Je ne veux pas qu’ils aient des souvenirs d’avoir eu faim.

Il est 14h.

Cela fait 7 heures et demi que moi et les enfants sommes dans l’abri anti-missile.

Juste avant d’y entrer, j’ai couru apporter une tablette pour les enfants, un chargeur de portable pour moi et un couteau.

Je me tiens debout devant le tiroir des couverts.

Qu’est-ce qui est mieux, un couteau aiguisé ou avec une extrémité arrondie?

Moins tranchant mais pointu?

Je ne sais pas, je n’ai jamais eu ce genre de discussion avec moi même ou avec quelqu’un d’autre.

Avec quoi c’est mieux de poignarder des terroristes pour rester vivante?

Il vaut mieux viser le cœur ou le visage?

Aurai-je le temps de poignarder avant qu’ils me tirent dessus?

Est-ce qu’après m’avoir abattue, ils vont regarder dans les chambres et vont voir qu’il y a deux lits d’enfants?

Est ce qu’ils vont les chercher?


Avec quoi c’est mieux de poignarder des terroristes pour rester vivante?

Est ce que les enfants vont rester silencieux dans l’armoire car je leur ai dit que peu importe ce qu’ils entendent, ils doivent être silencieux et rester dedans?

Et s’ils restent silencieux, est ce que ça aidera?

Est ce que mon cœur sort de ma poitrine ou c’est juste une impression?

Je prends un couteau avec une extrémité pointue.

Je cours à l’abri.

Je ferme la porte qui n’a pas de verrou.

Car qui aurait cru…

Je regarde la pièce sous un nouveau regard, plus concret:

Quand un terroriste rentre, quelle est la première chose qu’il voit?

Et la dernière chose?

Je place les enfants selon cette idée, à l’endroit le plus sûr avant le placard.

Je coupe avec le couteau des planches qui sont liées l’une à l’autre par une corde au bas du lit.

J’essaie de bloquer la poignée avec une planche.

Ça ne marche pas.

Je casse la tringle à rideaux.

C’est plus stable.

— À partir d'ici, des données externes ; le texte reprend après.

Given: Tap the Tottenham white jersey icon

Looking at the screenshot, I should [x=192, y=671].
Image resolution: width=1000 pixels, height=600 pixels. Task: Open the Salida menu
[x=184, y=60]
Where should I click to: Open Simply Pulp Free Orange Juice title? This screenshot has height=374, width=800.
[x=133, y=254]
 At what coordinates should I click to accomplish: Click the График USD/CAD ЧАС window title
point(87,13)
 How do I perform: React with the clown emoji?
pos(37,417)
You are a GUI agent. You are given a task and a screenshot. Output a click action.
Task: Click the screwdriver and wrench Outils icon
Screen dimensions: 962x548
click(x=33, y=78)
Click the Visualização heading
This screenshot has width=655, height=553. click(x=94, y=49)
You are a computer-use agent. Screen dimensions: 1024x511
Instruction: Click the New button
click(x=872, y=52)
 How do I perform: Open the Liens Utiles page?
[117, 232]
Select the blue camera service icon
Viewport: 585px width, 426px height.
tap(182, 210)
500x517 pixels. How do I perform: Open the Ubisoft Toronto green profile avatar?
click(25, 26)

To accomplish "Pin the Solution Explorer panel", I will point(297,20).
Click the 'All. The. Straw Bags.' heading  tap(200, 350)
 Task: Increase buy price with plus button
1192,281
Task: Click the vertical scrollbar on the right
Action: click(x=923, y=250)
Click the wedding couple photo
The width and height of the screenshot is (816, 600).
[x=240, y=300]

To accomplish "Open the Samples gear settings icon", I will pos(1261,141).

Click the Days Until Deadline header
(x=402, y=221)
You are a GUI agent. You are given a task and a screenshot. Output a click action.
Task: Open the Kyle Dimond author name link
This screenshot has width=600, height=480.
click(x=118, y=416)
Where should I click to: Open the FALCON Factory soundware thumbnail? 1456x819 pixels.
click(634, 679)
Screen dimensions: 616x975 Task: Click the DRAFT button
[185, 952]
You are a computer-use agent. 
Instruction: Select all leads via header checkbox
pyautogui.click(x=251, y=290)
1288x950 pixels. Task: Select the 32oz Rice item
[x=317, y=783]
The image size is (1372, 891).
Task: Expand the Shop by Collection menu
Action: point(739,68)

Je la laisse.

Je pousse une commode contre la porte. Ils devront faire plus d’efforts pour les atteindre.

Et ils frappent contre les portes.

Et ils frappent contre les fenêtres.

Puis le silence.

Et encore.

Il est 14h. Ça fait 7 heures et demi que nous sommes dans l’abri.

L’aînée demande en murmurant: " Maman l’heure du déjeuner est aussi passée n’est ce pas? "

Je ne me suis pas rappelée d’amener de l’eau et à manger quand j’ai pris à la hâte le couteau.

La dernière fois qu’ils ont mangé c’était hier soir.

En début de matinée, ils ont même demandé avec insistance quand allait être prêts les pancakes de Chabbat.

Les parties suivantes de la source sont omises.